A request for continued examination under 37 CFR 1.114, including the fee set forth in 37 CFR 1.17(e), was filed in this application after final rejection.  Since this application is eligible for continued examination under 37 CFR 1.114, and the fee set forth in 37 CFR 1.17(e) has been timely paid, the finality of the previous Office action has been withdrawn pursuant to 37 CFR 1.114.  Applicant's submission filed on 2/23/2021 has been entered.
 

Response to Arguments
Applicant’s arguments with respect to claim(s) 1-20 have been considered but are moot because the new ground of rejection does not rely on any reference applied in the prior rejection of record for any teaching or matter specifically challenged in the argument.

Claim Rejections - 35 USC § 103

In the event the determination of the status of the application as subject to AIA  35 U.S.C. 102 and 103 (or as subject to pre-AIA  35 U.S.C. 102 and 103) is incorrect, any correction of the 
The following is a quotation of 35 U.S.C. 103 which forms the basis for all obviousness rejections set forth in this Office action:
A patent for a claimed invention may not be obtained, notwithstanding that the claimed invention is not identically disclosed as set forth in section 102, if the differences between the claimed invention and the prior art are such that the claimed invention as a whole would have been obvious before the effective filing date of the claimed invention to a person having ordinary skill in the art to which the claimed invention pertains. Patentability shall not be negated by the manner in which the invention was made.

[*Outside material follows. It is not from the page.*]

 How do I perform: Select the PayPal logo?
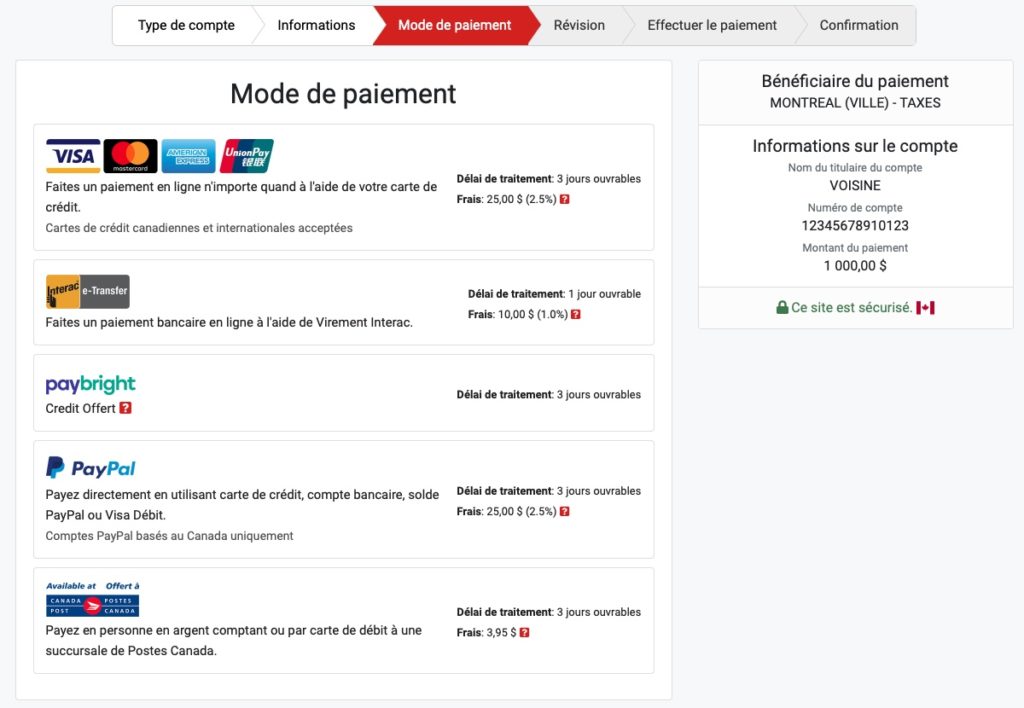92,466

Claim(s) 1, 3-11, 13-20 is/are rejected under 35 U.S.C. 103 as being unpatentable over Tesch U.S. PAP 2014/0163980 A1 in view of Berckhardt U.S. PAP 2018/0108351.
Regarding claim 1 Tesch teaches a method for suppressing vocal tracks in content upon detection of corresponding words (method receiving, a message input having a set of words or phrases for generating a multimedia message, see par. [0007]), the method comprising:
detecting, during output of content, an utterance, wherein the content comprises a vocal track and at least one additional audio track (a message input having a set of words or phrases for generating a multimedia message. A first media content portion is determined from media content that includes a first audio content portion of a first video content portion and a second media content portion is determined that includes a second audio content portion of a second video content portion, see par. [0007]); 
determining at least one first word in the detected utterance (the first media content portion and the second media content portion correspond to the set of words or phrases of the message input, see par. [0007]); 

comparing the at least one first word with the at least one second word (The selected audio content portion can be associated with a first video content portion, a media content portion can have one actor, object or person within it speaking the same words, but with another voice, see par. [0063]); 
determining, based on the comparing, that the at least one first word matches the at least one second word (a media content portion can have one actor, object or person within it speaking the same words, but with another voice, see par. [0063]); 
and in response to determining that the at least one first word matches the at least one second word, suppressing output of the vocal track of the content (a  media content portion determined by the media component 108 can have audio content in associated with it. The overlay component 106 operates to examine the audio content portions generated from media content and remove, extract, identify, replace and/or combine the audio content portion with a video content portion that the audio content portion is not originally associated with, see par. [0069]).
However Tesch does not teach detecting during output of content, an utterance of a user, wherein the content comprises a vocal track and at least one additional audio track.
The method may further comprise adjusting a volume of audio playback in response to detecting the voice input. The method may further comprise determining that the audio playback is music playback, and where adjusting the volume of the audio playback in response to detecting the voice input comprises ducking the music playback. The method may further comprise determining that the audio playback is playback of an audio book, and where adjusting the volume of the audio playback in response to detecting the voice input comprises pausing the playback of the audio book, see par. [0030].
It would have been obvious to one of ordinary skill in the art to combine the teachings of Tesch with the teachings of Berckhardt for the benefit of allowing ducking of music playback in order to improve reliability in voice recognition of a voice command, see par. [0150].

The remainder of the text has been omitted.